**Exercises to complete**
[a] In the passage about islands, where did the group of German submariners escape from?
[b] Please repeat the passage about islands from "Hey, I’ve lived" to "paradise or purgatory.", replacing "paradise" with "heaven".

Hey, I’ve lived on an island, so I can tell you there are islands and there are islands. All they have in common is ... water.

To have an island you have to have water.

But beyond that, Johnny, look out.

The place could be paradise or purgatory.

Yes, water. Always water. Sometimes too %$#@! much water!

There’s a story about islands and water I told a while back, but I’ll repeat it because it’s a great story. And true. During WWII a group of German submariners escaped from a POW camp here in Arizona. They had a small boat, and planned to float down the Gila and the Colorado until they reached neutral Mexico. They escaped during a driving rain, struggled to the Gila River, launched their boat, jumped in, and rowed out to an island where, completely exhausted, they rested till dawn.

At sunrise Arizona taught them something about the desert.

To have an island in a river you have to have ... a river.

And you know how it is around here. When the rain quits ...

I once lived on an island that had too much water on one side of it and not enough on the other. Staten Island is part of New York City, but don’t ask me why. Manhattan, Brooklyn, Queens, and the Bronx are all close together, but it takes a seven-mile voyage on the ferry to get to Staten Island from the rest of New York. On the other hand, you can spit across the narrows separating Staten Island from New Jersey, of which it should be part.

**Data lines**
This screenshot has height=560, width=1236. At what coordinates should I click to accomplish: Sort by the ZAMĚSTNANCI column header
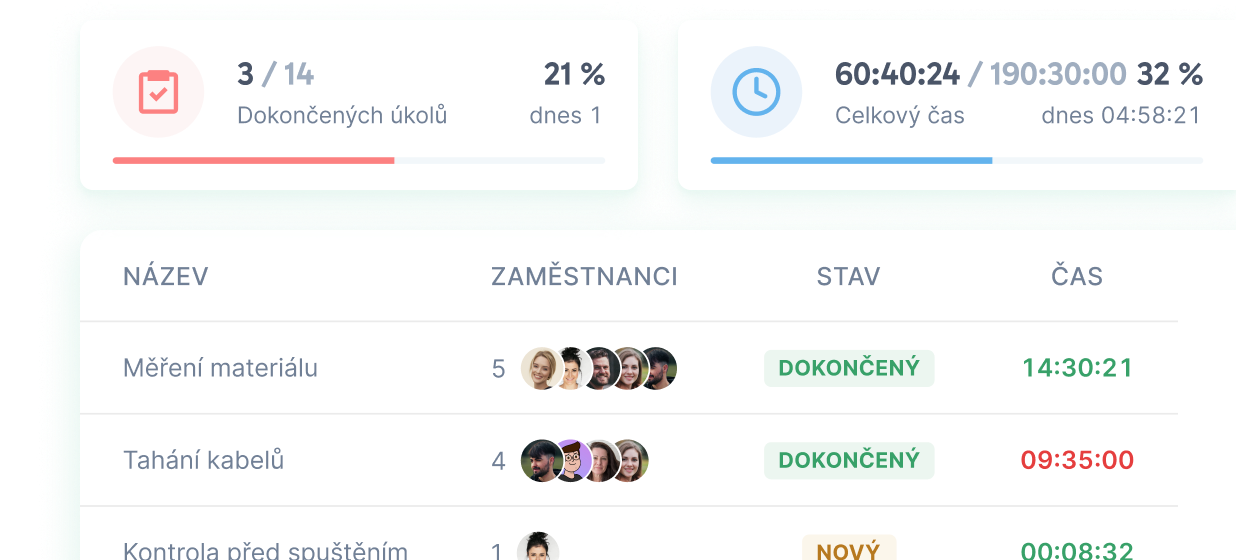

**Expected outputs**
[a] A POW camp in Arizona.

[b]
Hey, I’ve lived on an island, so I can tell you there are islands and there are islands. All they have in common is ... water.

To have an island you have to have water.

But beyond that, Johnny, look out.

The place could be heaven or purgatory.